Chat Boundaries

EverQuest was, as I’ve described before, really just a bunch of chat rooms with this mini-game of fighting monsters strapped to it.  In each room, or zone, there were several chat channels.  Local or say was distance limited, get too far from someone, twenty or thirty virtual feet, and you wouldn’t see their chat messages.  Then you had shout which was zone wide, and ooc (out of character) which was also zone wide, and auction which again was zone wide.  You might wonder why they had three channels that were essentially functionally the same.  The answer is in the second channel, out of character.  Shout was intended to be for things you wanted to say to the whole zone which was in character, or role playing.  OOC was for talking about min/maxing and last night’s baseball game.  Auction was for trade chat, selling items or offering to buy items.

The best thing about EQ was that the players did a fairly good job (on my server anyway) of policing that.  People talking about baseball in shout were asked to move to ooc, and they usually did.  This let players have control over how they interacted with the game.  If you wanted to role play, you simply turned off ooc and all the other players could chat about baseball and you’d never see it.

In recent years, as the MMO genre has grown, with millions of people playing games like WoW, and games dropping the in character/out of character conventions, the boundaries of chat are gone.  Every channel in most games is full of every kind of chat (except role play, which is getting pretty well crushed under the boot of “fun” which an ever growing segment of game populations appear to equate entirely with playing whack-a-mole and collecting loot).  Take Fallen Earth for example.  I love playing the game, but only after I filtered out both the New Player and Region chats to tabs I could hide because it was non-stop streams of spoilers and data and whining.

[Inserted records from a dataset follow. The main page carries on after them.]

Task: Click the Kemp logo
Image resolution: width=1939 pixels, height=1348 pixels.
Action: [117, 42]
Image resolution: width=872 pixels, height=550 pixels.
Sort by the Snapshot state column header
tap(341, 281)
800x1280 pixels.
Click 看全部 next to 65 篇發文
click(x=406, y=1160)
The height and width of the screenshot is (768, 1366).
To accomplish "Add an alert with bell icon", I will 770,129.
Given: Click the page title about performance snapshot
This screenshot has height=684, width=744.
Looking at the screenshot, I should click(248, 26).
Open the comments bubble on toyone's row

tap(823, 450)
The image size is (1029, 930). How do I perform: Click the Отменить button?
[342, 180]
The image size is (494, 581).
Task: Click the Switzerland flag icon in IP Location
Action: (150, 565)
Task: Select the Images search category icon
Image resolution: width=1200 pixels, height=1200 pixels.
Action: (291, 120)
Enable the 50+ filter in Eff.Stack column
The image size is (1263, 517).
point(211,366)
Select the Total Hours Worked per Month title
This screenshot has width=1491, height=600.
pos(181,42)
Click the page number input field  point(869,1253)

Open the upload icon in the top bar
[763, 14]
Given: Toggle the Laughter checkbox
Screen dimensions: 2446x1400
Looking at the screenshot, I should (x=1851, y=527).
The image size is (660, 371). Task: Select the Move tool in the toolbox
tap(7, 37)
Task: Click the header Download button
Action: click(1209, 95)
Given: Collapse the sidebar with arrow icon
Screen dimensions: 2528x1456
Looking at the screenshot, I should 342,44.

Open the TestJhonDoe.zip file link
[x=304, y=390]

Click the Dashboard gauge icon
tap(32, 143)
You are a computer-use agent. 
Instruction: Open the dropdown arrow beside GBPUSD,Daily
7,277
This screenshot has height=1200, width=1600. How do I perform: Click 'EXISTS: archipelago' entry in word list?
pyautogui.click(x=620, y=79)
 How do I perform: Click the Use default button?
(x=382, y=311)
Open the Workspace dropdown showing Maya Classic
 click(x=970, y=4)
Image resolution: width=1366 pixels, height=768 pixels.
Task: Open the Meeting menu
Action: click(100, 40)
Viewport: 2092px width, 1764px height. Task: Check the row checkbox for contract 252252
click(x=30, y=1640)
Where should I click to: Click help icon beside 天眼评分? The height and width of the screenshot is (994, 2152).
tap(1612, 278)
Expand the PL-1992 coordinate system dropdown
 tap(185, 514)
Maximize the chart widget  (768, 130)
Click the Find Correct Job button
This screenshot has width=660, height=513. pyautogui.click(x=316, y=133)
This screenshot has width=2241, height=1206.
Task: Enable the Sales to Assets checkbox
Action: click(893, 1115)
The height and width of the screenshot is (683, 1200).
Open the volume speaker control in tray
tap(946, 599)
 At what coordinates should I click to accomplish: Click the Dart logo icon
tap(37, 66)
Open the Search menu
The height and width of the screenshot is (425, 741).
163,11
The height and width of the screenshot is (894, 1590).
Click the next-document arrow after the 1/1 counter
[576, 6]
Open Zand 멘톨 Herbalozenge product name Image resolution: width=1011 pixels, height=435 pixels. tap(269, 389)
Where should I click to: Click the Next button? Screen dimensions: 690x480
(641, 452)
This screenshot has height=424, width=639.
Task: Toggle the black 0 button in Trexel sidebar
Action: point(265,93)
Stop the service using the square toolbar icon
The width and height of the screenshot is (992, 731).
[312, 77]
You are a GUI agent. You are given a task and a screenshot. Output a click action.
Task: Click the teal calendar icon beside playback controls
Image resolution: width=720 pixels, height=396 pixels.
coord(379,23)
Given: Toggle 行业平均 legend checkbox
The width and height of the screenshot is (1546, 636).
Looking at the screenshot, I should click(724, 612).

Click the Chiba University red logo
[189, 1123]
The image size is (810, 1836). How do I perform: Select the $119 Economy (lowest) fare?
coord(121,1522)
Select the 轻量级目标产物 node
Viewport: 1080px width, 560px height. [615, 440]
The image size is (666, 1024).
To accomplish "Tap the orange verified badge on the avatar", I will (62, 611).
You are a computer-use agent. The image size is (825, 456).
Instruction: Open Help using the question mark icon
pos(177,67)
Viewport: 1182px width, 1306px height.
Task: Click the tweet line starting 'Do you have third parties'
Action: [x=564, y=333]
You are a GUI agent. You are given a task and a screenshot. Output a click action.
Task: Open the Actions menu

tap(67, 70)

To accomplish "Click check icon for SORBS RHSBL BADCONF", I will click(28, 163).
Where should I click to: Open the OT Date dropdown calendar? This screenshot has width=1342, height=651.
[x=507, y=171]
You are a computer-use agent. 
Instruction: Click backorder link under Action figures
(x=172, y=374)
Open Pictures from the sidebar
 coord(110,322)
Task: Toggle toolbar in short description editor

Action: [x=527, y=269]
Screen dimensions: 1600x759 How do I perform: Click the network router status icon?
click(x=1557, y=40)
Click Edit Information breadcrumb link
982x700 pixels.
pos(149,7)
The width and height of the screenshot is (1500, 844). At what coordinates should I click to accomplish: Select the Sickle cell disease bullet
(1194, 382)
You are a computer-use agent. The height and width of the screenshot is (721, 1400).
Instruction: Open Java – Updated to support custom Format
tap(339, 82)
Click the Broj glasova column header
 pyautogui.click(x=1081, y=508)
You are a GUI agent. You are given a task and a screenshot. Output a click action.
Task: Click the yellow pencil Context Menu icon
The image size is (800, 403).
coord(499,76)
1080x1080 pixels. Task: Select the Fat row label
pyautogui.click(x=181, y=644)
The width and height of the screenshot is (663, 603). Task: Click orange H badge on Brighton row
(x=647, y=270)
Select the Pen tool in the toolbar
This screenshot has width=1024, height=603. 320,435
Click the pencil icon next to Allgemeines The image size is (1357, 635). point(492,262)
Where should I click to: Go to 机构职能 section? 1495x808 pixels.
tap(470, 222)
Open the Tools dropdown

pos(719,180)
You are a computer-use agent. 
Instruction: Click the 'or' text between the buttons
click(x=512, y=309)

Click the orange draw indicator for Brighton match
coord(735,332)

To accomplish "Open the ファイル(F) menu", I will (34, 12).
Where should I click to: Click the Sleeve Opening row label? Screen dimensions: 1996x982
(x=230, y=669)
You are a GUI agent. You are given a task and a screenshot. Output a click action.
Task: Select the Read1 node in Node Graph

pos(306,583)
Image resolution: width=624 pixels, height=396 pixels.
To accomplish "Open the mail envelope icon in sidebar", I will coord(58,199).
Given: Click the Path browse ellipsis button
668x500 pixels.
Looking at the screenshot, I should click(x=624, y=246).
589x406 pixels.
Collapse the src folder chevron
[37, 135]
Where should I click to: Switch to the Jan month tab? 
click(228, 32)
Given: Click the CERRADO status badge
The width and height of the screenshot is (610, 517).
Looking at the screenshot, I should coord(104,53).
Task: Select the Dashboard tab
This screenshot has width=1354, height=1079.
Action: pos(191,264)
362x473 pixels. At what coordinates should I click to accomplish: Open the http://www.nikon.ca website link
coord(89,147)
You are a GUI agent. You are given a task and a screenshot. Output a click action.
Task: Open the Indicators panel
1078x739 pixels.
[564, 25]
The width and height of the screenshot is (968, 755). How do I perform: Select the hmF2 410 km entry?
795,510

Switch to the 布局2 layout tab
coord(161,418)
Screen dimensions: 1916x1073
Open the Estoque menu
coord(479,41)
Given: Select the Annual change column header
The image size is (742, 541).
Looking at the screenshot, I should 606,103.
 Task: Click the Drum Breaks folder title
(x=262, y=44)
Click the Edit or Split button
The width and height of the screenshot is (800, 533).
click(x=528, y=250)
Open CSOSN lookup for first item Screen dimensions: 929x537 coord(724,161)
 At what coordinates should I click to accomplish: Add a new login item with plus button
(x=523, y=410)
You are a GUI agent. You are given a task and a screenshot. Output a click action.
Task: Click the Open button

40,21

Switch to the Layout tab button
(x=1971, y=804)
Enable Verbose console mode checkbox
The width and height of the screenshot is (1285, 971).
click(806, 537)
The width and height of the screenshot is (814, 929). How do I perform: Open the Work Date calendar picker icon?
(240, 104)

Of course, I’m not just lamenting lack of channel etiquette, but the loss of the RP in the MMORPG.  Many people these days appear to approach MMORPGs like they are just another way to spend some time.  They log in, they fight some monsters, they complete some quests, they level, and they log out.  Somewhere in there, perhaps, they chat with some other people.  Though with the increasing emphasis on solo game play in modern MMOs, playing or chatting with other people isn’t something most people are doing.  For me, at least, I’d love to see the return of the “out of character” channel, if only as an acknowledgment by the developers that there is a dividing line between in and out of character.


  1. Jason says:

    Yeah, it is similar to that, but in this case it isn’t just the users breaking the norms. In this case, the developers have taken away the tools from the users so that a separation cannot occur.